GENERAL GATOT NURMANTYO, on his relationship with General Joseph Dunford.
He instead referred the media to Indonesia's Foreign Ministry.
"Let's monitor what (the Foreign Ministry) is doing, see what the solution would be, we (the armed forces and parties outside the Foreign Ministry) should not be making our own separate move on this," he added.
News broke over the weekend that Gen Gatot had been blocked from travelling to the US on Saturday for a conference, despite having been invited by General Joseph Dunford, the chairman of the US Joint Chiefs of Staff.
Several US officials have apologised for the incident over the last three days, including Defence Secretary James Mattis, who on Monday guaranteed his Indonesian counterpart Ryamizard Ryacudu that such an incident would not be repeated.

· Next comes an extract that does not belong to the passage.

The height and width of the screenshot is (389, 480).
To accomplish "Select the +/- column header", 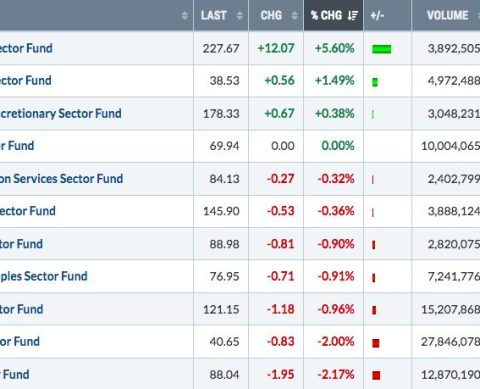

According to The Jakarta Post, Mr Mattis apologised to Mr Ryamizard at a closed-door meeting in the Philippine city of Clark, where the Asean Defence Ministers' Meeting is being held.
US Deputy Ambassador to Indonesia Erin Elizabeth McKee also said on Monday that there are no travel restrictions on Gen Gatot and that the US Embassy is "working very hard to understand what transpired in this incident, and we hope that it will not happen again".
Ms McKee was speaking to the media after she was summoned to the Indonesian Foreign Ministry in Jakarta and met Foreign Minister Retno Marsudi.
When asked if he was disappointed with the situation, Gen Gatot replied: "Yes, I am disappointed. Why? General Dunford and I are good friends.
"When I was there the last time, we had coffee in the morning at his home and in the evening we were invited to a dinner, had good steak, and what was more impressive was that American soldiers sung our Indonesian folk song Bengawan Solo.
"I had expected to meet him again."
The two countries have enjoyed strong bilateral relations, especially after the US lifted an arms embargo stretching from the 1991 conflict in then-East Timor to the start of former president George W. Bush's second term in 2005.
Earlier yesterday, a small group from Jaringan Aktivis Nasional, or the National Activists Network, protested outside the US Embassy in Jakarta over the incident.